**Reading text:**
▬▬▬▬▬▬

All devices
Rhetorical Device

Parallelism

Identical or near-identical syntactic structure repeated across two or more lines, clauses, or stanzas, with one or more substituted words doing the analytical work. Distinct from anaphora (start-of-line repetition) and epiphora (end-of-line repetition), which are positional subspecies - parallelism is the broader structural mirror, where matched syntax sets up the substitution to carry the meaning. In Taylor's writing the device most often appears as paired choruses, paired verses, or paired bridges in which a single swap (chose / lost, this / that, then / now) marks the song's emotional or temporal pivot.

Parallelism makes the single changed word carry maximum weight: the matching surrounding structure ensures that whatever differs between the two iterations becomes the line's analytical centre. Where the change is a single substituted verb or pronoun, the device can compress an entire emotional arc (from joy to loss, from before to after, from chosen to forsaken) into one word's shift.

Appears in 13 songs

august
Folklore · 2020

Angela & Uncle Jerry identify the shift from 'it was never mine' to 'you were never mine' as a significant parallel structure where the change of a single word carries the song's emotional pivot. Uncle Jerry says 'So we changed from "It was never mine" to "You were never mine." So now we know that the summer fling was just that, and she has subsequently lost the guy.' Similarly, they note the shift from 'August slipped away' to 'August sipped away' as another parallel where a single-letter substitution does the analytical work.

The parallelism between 'it was never mine' and 'you were never mine' tracks the speaker's emotional progression from processing the loss abstractly to naming the person she lost. The slipped/sipped parallel ties the passage of time to the consumption of wine.

Central
Podcast analysis

Who knows, if I never showed up, what could've been There goes the loudest woman this town has ever seen I had a marvelous time ruining everything

Uncle Jerry identifies how the final chorus echoes the earlier choruses with key substitutions, 'the maddest woman' becomes 'the most shameless woman' becomes 'the loudest woman,' and 'she' becomes 'I.' He says 'the juxtaposition of terms is done here in whole stanzas' and notes how the parallel structure between Rebekah's choruses and Taylor's final chorus makes the two women's experiences mirror each other.

▬▬▬▬▬▬

**Required actions:**
1) In the parallelism entry, which lines from "august" do Angela and Uncle Jerry describe as a single-letter substitution?
2) Reproduce the parallelism entry word for word, starting at "Identical or near-identical" and ending at "or temporal pivot.".

**Collected material:**
▬▬▬▬▬▬

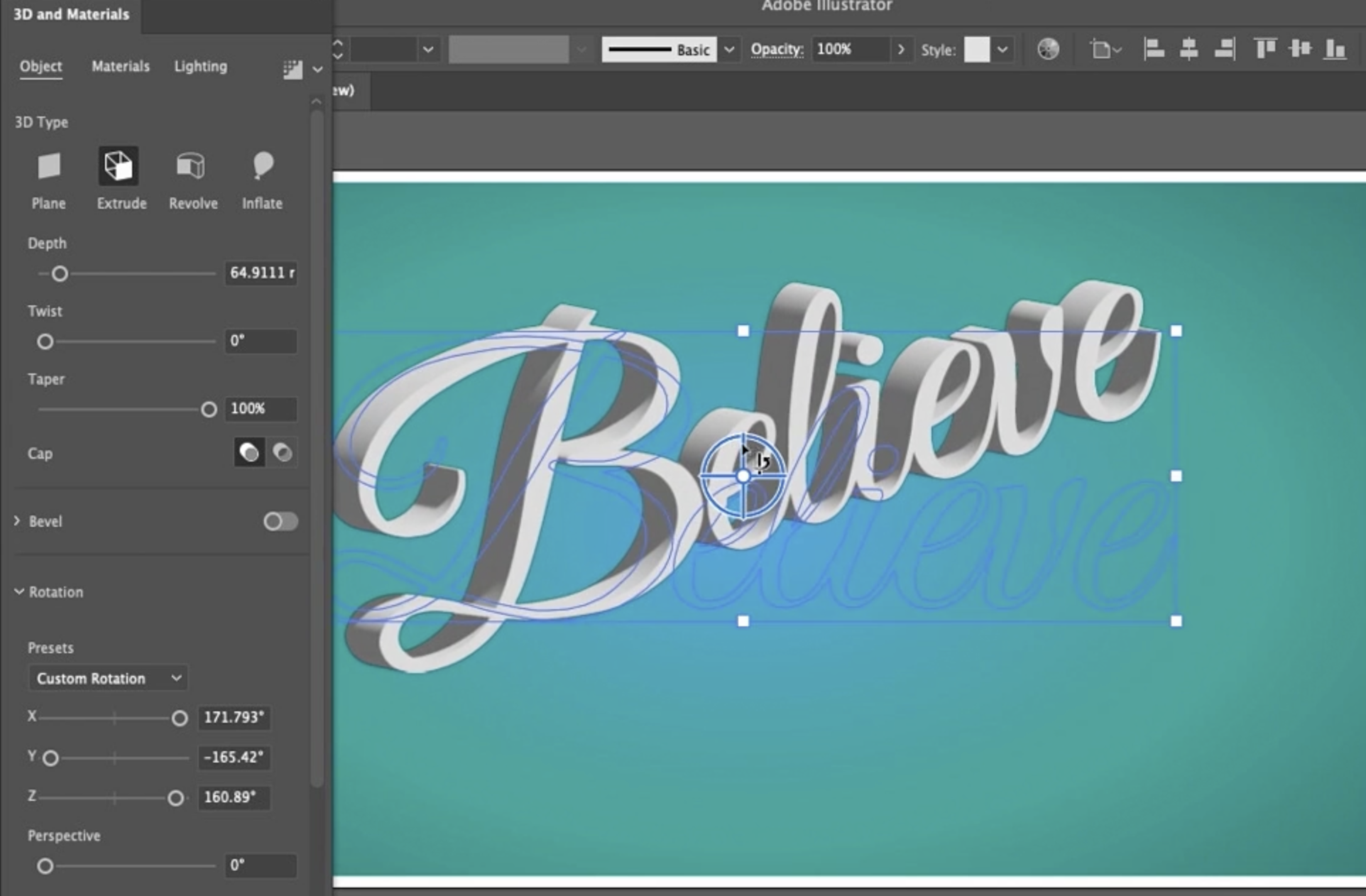This screenshot has width=1366, height=896.
Task: Click the horizontal align center icon
Action: point(1189,49)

▬▬▬▬▬▬

**Solutions per task:**
1) "August slipped away" changing to "August sipped away."

2)
Identical or near-identical syntactic structure repeated across two or more lines, clauses, or stanzas, with one or more substituted words doing the analytical work. Distinct from anaphora (start-of-line repetition) and epiphora (end-of-line repetition), which are positional subspecies - parallelism is the broader structural mirror, where matched syntax sets up the substitution to carry the meaning. In Taylor's writing the device most often appears as paired choruses, paired verses, or paired bridges in which a single swap (chose / lost, this / that, then / now) marks the song's emotional or temporal pivot.